И уже на следующее утро, получив сухое согласие Аннапурны, вскоре после того, как отпрыск Пиллертона выдал впечатляющий приступ рвоты, Мони явилась в библиотеку. По такому особому случаю она оделась в стиле тридцатых годов, – по ее мнению, действие романа происходило между двумя мировыми войнами. Ей удалось подобрать наряд в духе той эпохи, посетив местную лавку подержанных вещей. Похоже, ее ничуть не беспокоило, что она похожа на гибрид королевы Елизаветы, королевы-матери (если смотреть на шляпу и туфли), и Бонни из печально известного дуэта Бонни и Клайд (если перевести взгляд на юбку, пояс и свитер). Мони довольно громко заявила, что готова, очень взволнована и «ужасно ждала этого момента с тех пор, как ты вернулась в Лэнгли», так что Аннапурна шикнула на нее. Меньше всего ей хотелось возвращаться в дни юности, когда обнаружилась приземленность литературных пристрастий ее ровесников. Узнать, что они стали взрослыми, а их вкусы ничуть не изменились?.. Аннапурна считала, что жизнь и без того не сахар.
Она проштамповала три книги для местной жительницы, ответила на четыре вопроса мужчины, который хотел воспользоваться библиотечным вайфаем, но умел только включать компьютер. Освободившись, она окинула взглядом библиотеку, чтобы убедиться, что за ней и Мони Рирдон-Пиллертон никто не наблюдает. Горизонт был чист. Она поспешно затолкала Мони за стойку и провела через кабинет библиотекаря в кладовку, которую заранее подготовила.
Раскладушка, купленная на сайте электронных объявлений, послужит стартовой площадкой. Аннапурна положила на нее тонкий матрас и накрыла лоскутным одеялом, которое купила у дамы, собиравшей деньги на вечно голодных бродячих кошек. Свеча, аккуратно накрытая стеклянным колпаком, создавала нужное настроение. Свернутый причальный трос, с помощью которого Аннапурна собиралась удерживать Мони, лежал в ногах раскладушки.

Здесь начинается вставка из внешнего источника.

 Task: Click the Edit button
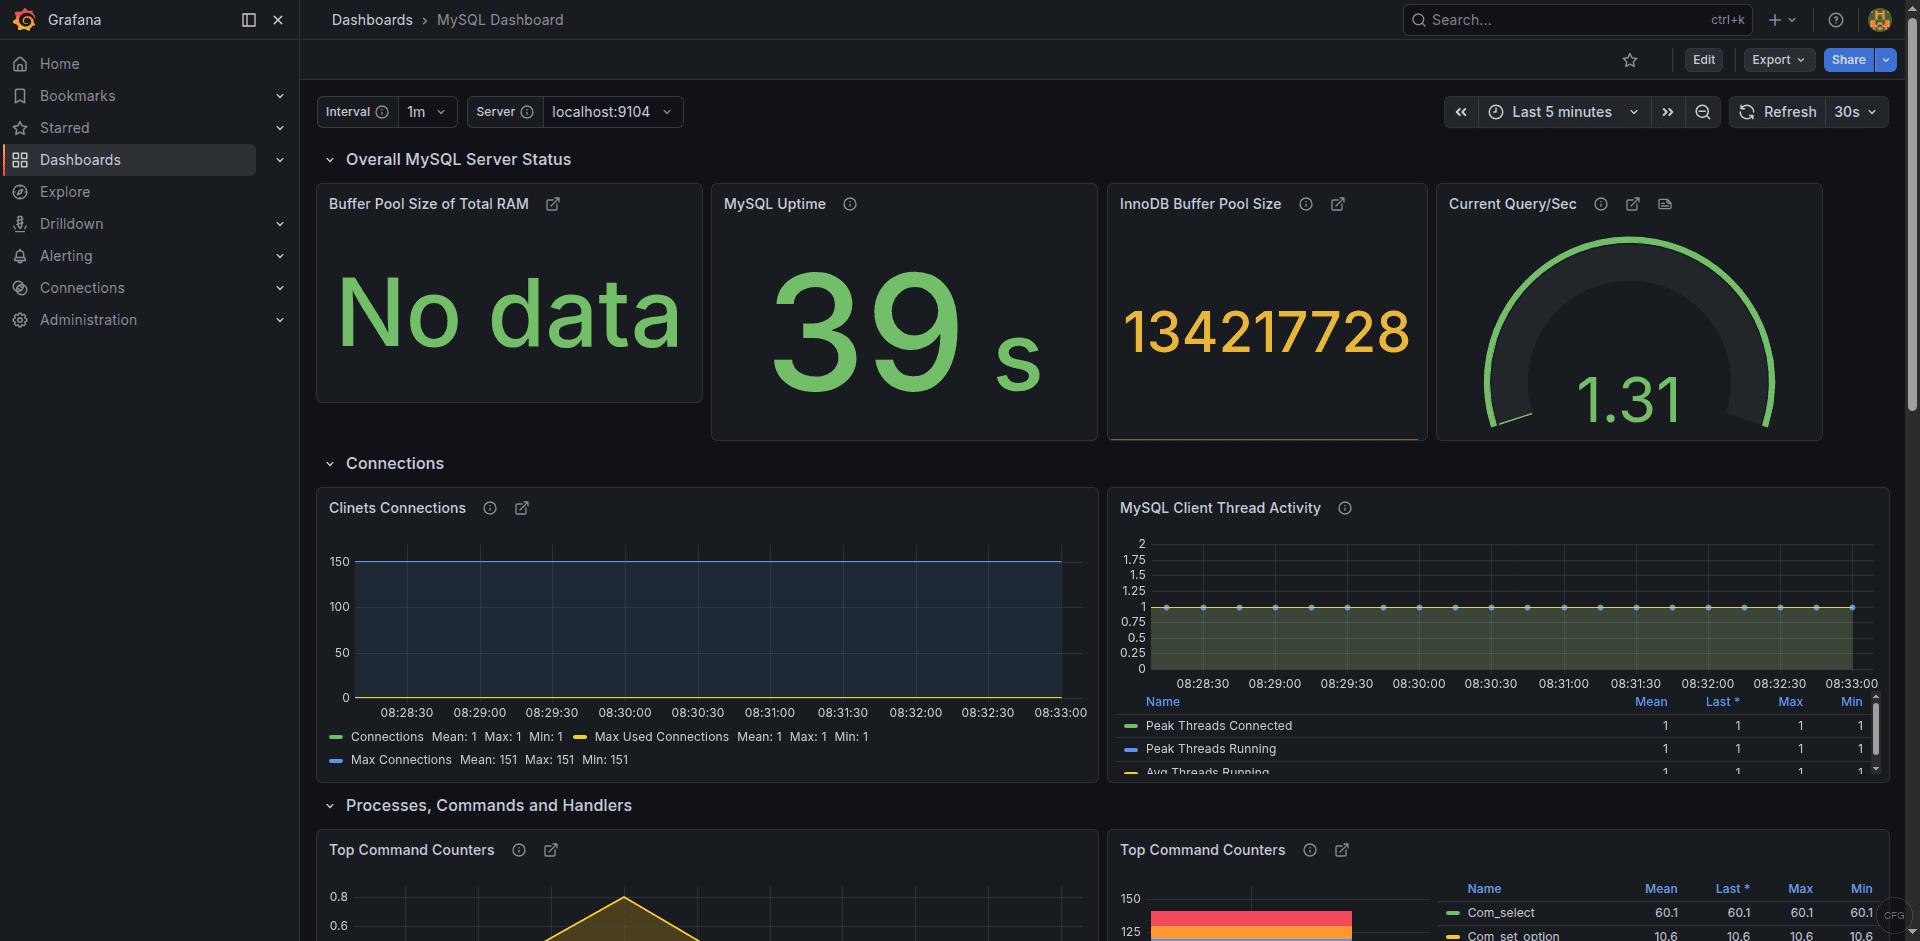1704,60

Мони принесла с собой «Ребекку», помня, что это необходимо. Она призналась, что страшно взволнована и «вот-вот описается». Придя в замешательство, Аннапурна предложила подруге воспользоваться туалетом. «Я так, фигурально, – со смешком сказала Мони. – Надеюсь, Дженет, я еще не страдаю недержанием». Назвав Аннапурну прежним именем, она вздрогнула и поспешно извинилась, мол, все дело в волнении. Ей не терпится поскорее увидеть своими глазами, как Максим де Винтер делает предложение своей юной, косноязычной, но готовой вспыхнуть от смущения невесте.
– Так ты определилась? – спросила Аннапурна. – А как же сцена с миссис Дэнверс?
– Может быть, потом, – ответила Мони, что, конечно, должно было насторожить Аннапурну, но в этот миг затрезвонил колокольчик на стойке.
– Подожди немного, – сказала Аннапурна подруге.
– Черт! Но у меня так мало времени!
Аннапурна хотела было сказать ей, что сцена, вообще-то, довольно короткая: рассказчица врывается к Максиму, когда он бреется, сбивчиво и мучительно прощается с ним, затем они завтракают на террасе и он внезапно предлагает ей руку и сердце за тостами с джемом, – честно говоря, не самое незабываемое предложение. Насколько Аннапурна могла припомнить… Кажется, он называл ее глупышкой? Может, и нет. Но о любви точно не говорил. Бог ты мой, даже высокомерный мистер Дарси сумел вставить словечко о любви, осыпая оскорблениями родственников Элизабет Беннет! Но… не важно. Мони получит свою сцену в Монте-Карло, во время которой жизнь рассказчицы перевернулась вверх дном, и сможет помечтать о том, каково быть женой мрачного, задумчивого, бесконечно несчастного, но в то же время неприлично богатого Максима де Винтера.